The real test of the product’s viability, however, will come from large-scale trials involving several thousand patients that will be required by regulatory authorities in North America and Europe. On 6 August 2008, Generex received approval to conduct an Oral-Lyn trial on patients diagnosed with or prone to developing impaired glucose tolerance. The approval was received from the Ethics Committee at University Campuse Bio Medico, Rome. The study was to help determine whether the glucose levels of patients drop when they are using Oral-Lyn.
On 11 March 2008 Generex announced that the labelling and packaging of canisters for Oral-Lyn had been completed. The canisters were produced for the ongoing Phase III clinical trials in the US, Canada and Ukraine. Phase III trials are also being carried out include Russia, Romania, Bulgaria and Poland.
Estimates from the World Health Organization suggest that at least 150 million people have diabetes and that type 2 accounts for the vast majority of cases. Worldwide, the costs associated with the treatment of diabetes and its complications are estimated to exceed $200bn a year.
Adverse lifestyle changes which have seen an explosion in the incidence of obesity, an important risk factor for type 2 diabetes, are contributing to the continual rise in the number of new cases that occur each year. By 2025, prevalence of diabetes is expected to have more than doubled from today’s figures.
Diabetes can lead to serious complications if left untreated or poorly controlled, such as retinopathy, cardiovascular disease, nephropathy, neuropathy, peripheral vascular disease and premature death.
Insulin injections revolutionised the treatment of diabetes when first introduced into clinical practice in the 1920s. The advent of non-injectable insulins, such as Oral-Lyn, has the potential to be just as revolutionary and to make regular insulin therapy much more acceptable to diabetic patients.

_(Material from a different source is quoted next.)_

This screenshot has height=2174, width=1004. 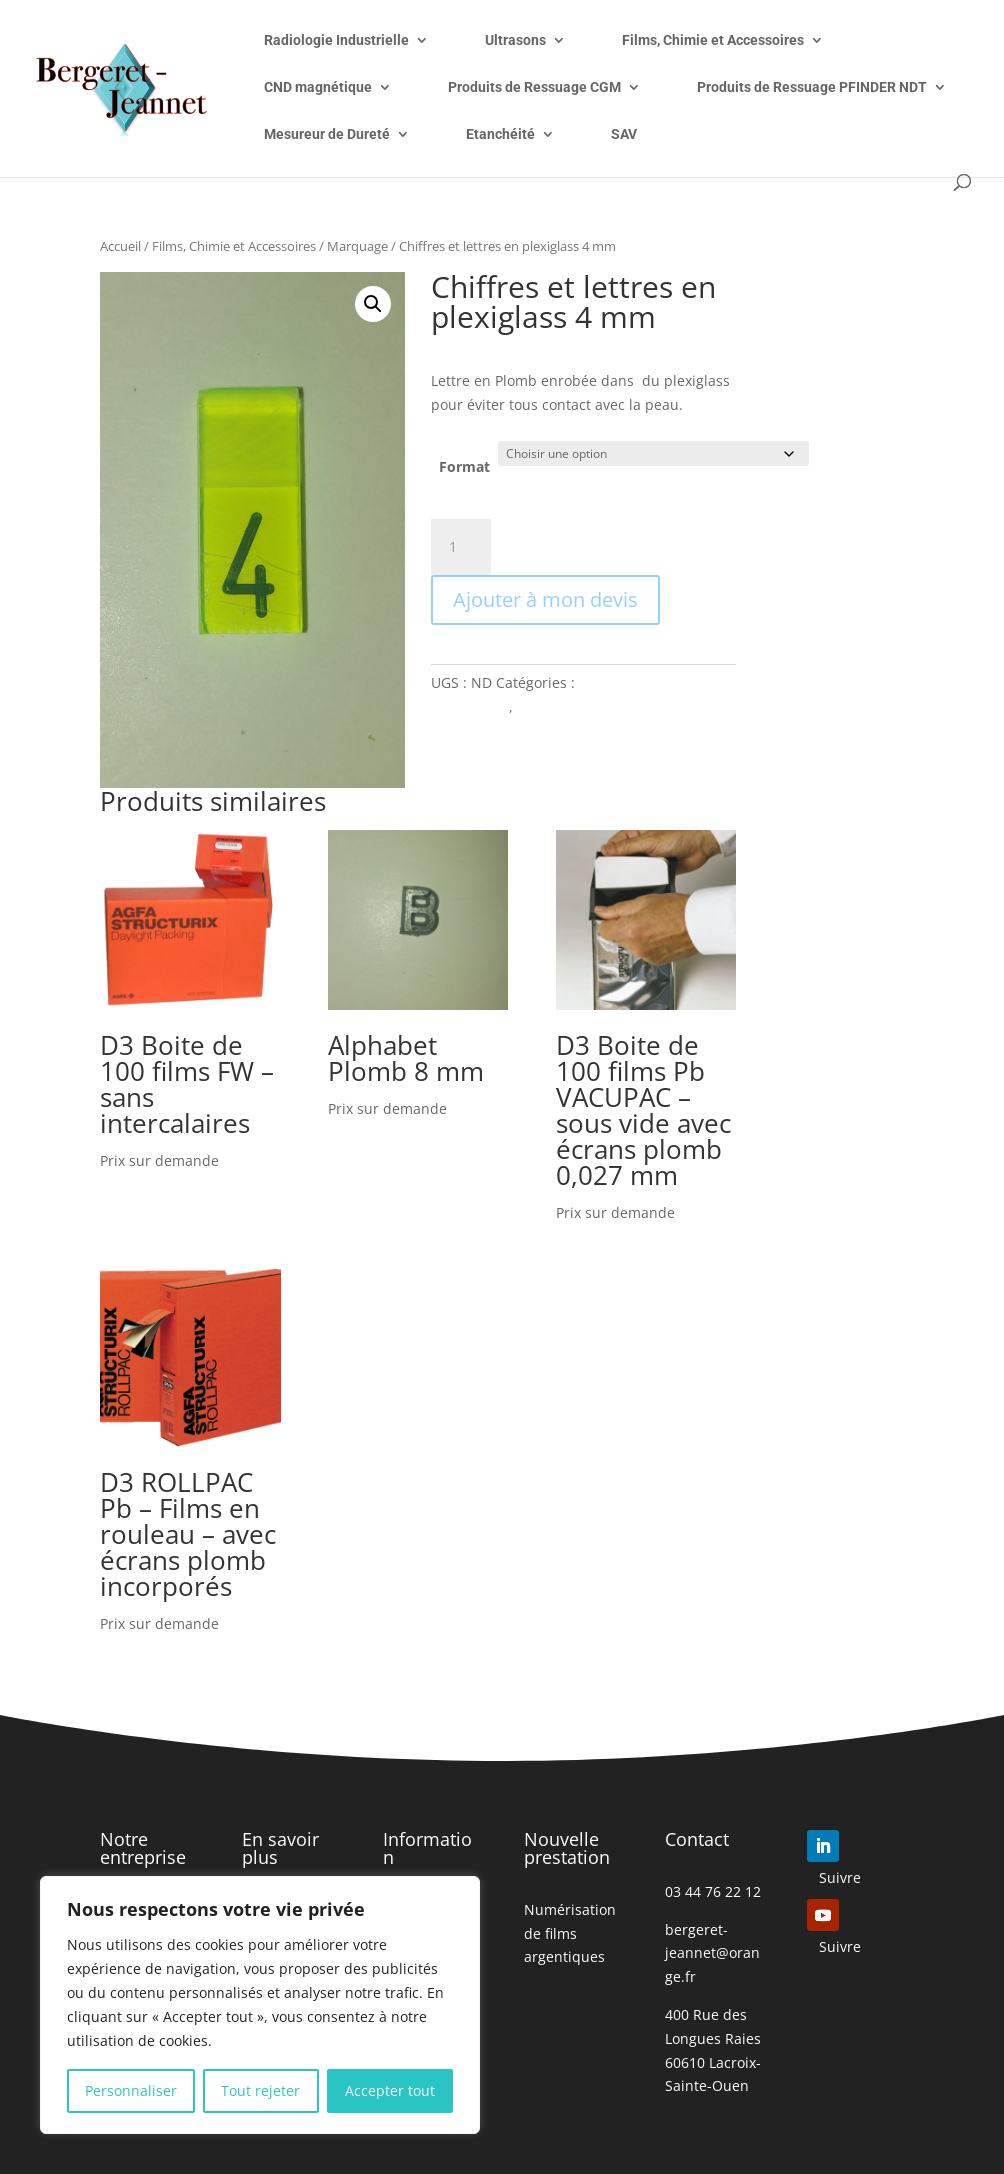 I want to click on Contact, so click(x=697, y=1839).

In addition to all type 1 diabetic patients, for whom insulin is essential therapy, there are about 40-50 million type 2 diabetic patients who also need insulin to control their blood sugar levels effectively. However, the thought of having to self-inject several times a day leads many patients to fail to take their insulin treatment regularly, exposing them to the risk of diabetes-related complications.
Insulin therapies have evolved over recent years to include rapid-acting insulin analogues, analogue mixtures and long-acting insulin analogues. Non-injectable insulins are now poised to enter the market, with analysts predicting that these new insulin formulations could achieve sales in excess of $5bn by the end of the decade.
Generex has received approval for commercial sale of Oral-Lyn in several countries. In India, approval was obtained in November 2007. The first commercial order was made by Generex’s Indian distributor Shreya Life Sciences in March 2008 for 210,000 canisters of Oral-Lyn.
On 1 April 2008, Generex signed a licence and distribution agreement with SciGen. Under this agreement, SciGen will acquire approvals for importing, marketing, distributing and selling Oral-Lyn in China, Hong Kong, Indonesia, South Korea, Malaysia, the Philippines, Singapore, Thailand and Vietnam. SciGen will use its own recombinant human insulin product for the sale of Oral-Lyn in these countries.
On 14 May 2009, Oral-Lyn was launched in Lebanon by Benta SAL. It is available on the market as a box containing one canister and one actuator. The canister contains 400IU of recombinant human insulin, while an actuator is a device that is used for managing the drug.